El nombre es la “persona”, en latín, es el acto de “hablar-a-través-de”; el nombre fija e
identifica la voz de quien habla, pero no lo revela como es. Cada noche, habla en un francés
impecable con sus anfitriones (un abuelo y su pequeña nieta), pero éstos nunca responden.
Enmudecen. La escena al atardecer, cuando comparten los alimentos, se repite cientos de veces de
la misma forma, el oficial en su monólogo expresa su sentir por una Francia que debe hermanarse
con la Alemania nazi, se admira por la dignidad del mutismo de sus anfitriones y comienza a respetar
a los mudos. “Los ingleses –dice el oficial- enseguida nombran a Shakespeare. Los italianos, a Dante.
Los españoles, a Cervantes. Y nosotros a Goethe. Pero si se dice: ¿Y Francia? Entonces, ¿a quién se
nombra instantáneamente?, ¿a Molière?, ¿a Racine?, ¿a Hugo?, ¿a Voltaire?... Eso mismo sucede
entre nosotros con la música: Bach, Haender, Beethoven, Wagner, Mozart... ¿qué nombre debe
colocarse primero? ¡Y nos hemos declarado la guerra!” Cada nombre invoca un mundo, una
expresión única, una comunicación ideal, un patrimonio que los dueños de la casa rehúsan por
dignidad. Tras un llamado a París, Werner regresa a la casa desilusionado porque ha podido
comprender que el fin de la ocupación no es fusionar dos pueblos hermanados sino aniquilar las
diferencias: liquidar los lenguajes.
El pasmo ante el horror es en todo diferente al arrobo estoico. La impávida muerte versus
la serena despedida. Vercors elabora en esta breve novela una obra que produce escalofríos, que
hace experimentar la angustia que debió ser la ocupación alemana y la rabia que debía amargar el
alma de quienes no pudieron ni siquiera decir “no”: “El silencio se prolongaba. Era cada vez más
espeso, como la niebla de la mañana. Espeso e inmóvil. La inmovilidad de mi nieta, también la mía,
sin duda, sobrecargaban aquel silencio, lo convertían en plomo. El propio oficial, desorientado,
permanecía inmóvil hasta que, finalmente, vi nacer una sonrisa en sus labios.”

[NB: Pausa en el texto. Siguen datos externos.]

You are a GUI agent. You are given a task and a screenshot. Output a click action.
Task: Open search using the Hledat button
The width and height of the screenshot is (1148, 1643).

Las noches de ocupación dentro de aquella casa aislada que recibe un intento de voz de
parte del viento, el golpeteo de las olas como una muletilla que nunca se resuelve, la mesa donde
los alimentos se cruzan entre personas que son fantasmas. Cuando la Wehrmacht manda retirar al
oficial, éste se despide consciente de lo que vendrá: “Tengo autorización para ponerme en camino
hacia el infierno.” Sólo entonces, sólo al final del libro, la nieta rompe su defensa para pronunciar
una única palabra hacia Werner: “adiós”.